### OBIETTIVO DEL COMPITO
Riproduci parola per parola, dall'articolo sui giornalisti intercettati, tutto il testo che va da "Ma l'assenza di" fino a "eroi dell'informazione libera?".

I tartufi del giornalismo

di FRANCESCO MERLO


Mi rendo conto che è difficile rompere le abitudini mentali, ma questo non è un articolo contro Silvio Berlusconi e la sua parte politica. Si sa che non c'è vera libertà di stampa senza sapienza di lettura, senza la libertà di chi legge. Ebbene, io mi prendo la libertà, scorrendo l'elenco dei giornalisti intercettati o coinvolti nelle intercettazioni Rai-Mediaset, di interessarmi a quelli che non ci sono, molto più che a quelli che ci sono. Vorrei insomma sottolineare non tanto la presenza di Mimun e Rossella, di Del Noce, Pionati e Vespa.

Ma l'assenza di Enrico Mentana, per esempio, che, all'epoca delle prime intercettazioni, era ancora il direttore del Tg5. Né troviamo in quell'elenco Mauro Mazza che era ed è il direttore del Tg2 e che anzi nelle intercettazioni esplicitamente viene bollato come inaffidabile.

Sono eroi dell'informazione libera?

Più umilmente è probabile che siano, come la gran parte di noi, dei professionisti che coltivano i propri umori politici, i propri valori e la propria cultura con un rispetto per le notizie e una onestà che non sono oscurate né dalla dipendenza economica (è il caso di Mentana) né dalla militanza nel centro-destra (è il caso di Mazza).

### DATI

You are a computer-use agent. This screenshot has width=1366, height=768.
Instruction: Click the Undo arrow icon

---

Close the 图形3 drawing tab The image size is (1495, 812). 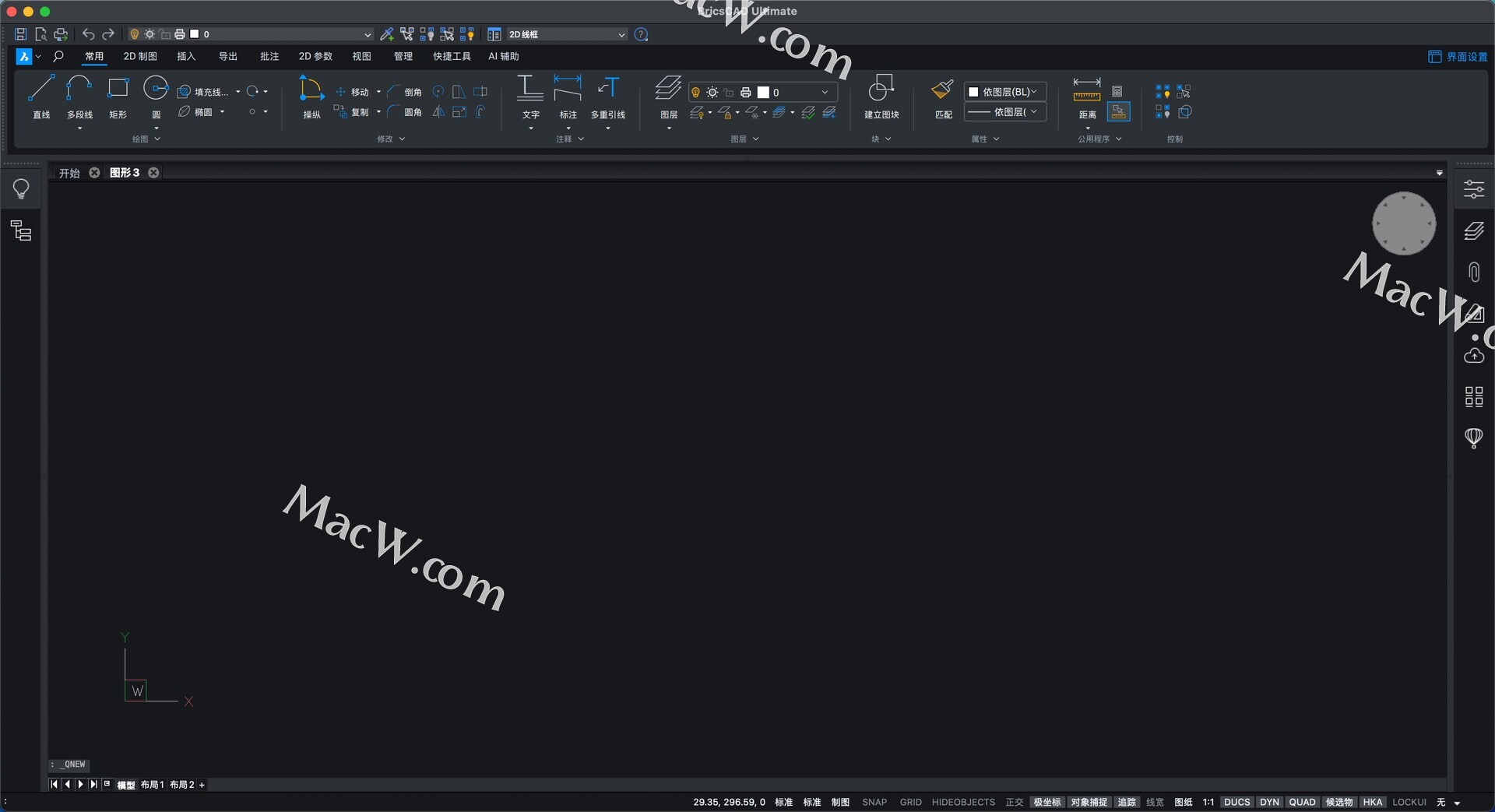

### RISPOSTA SVOLTA
Ma l'assenza di Enrico Mentana, per esempio, che, all'epoca delle prime intercettazioni, era ancora il direttore del Tg5. Né troviamo in quell'elenco Mauro Mazza che era ed è il direttore del Tg2 e che anzi nelle intercettazioni esplicitamente viene bollato come inaffidabile.

Sono eroi dell'informazione libera?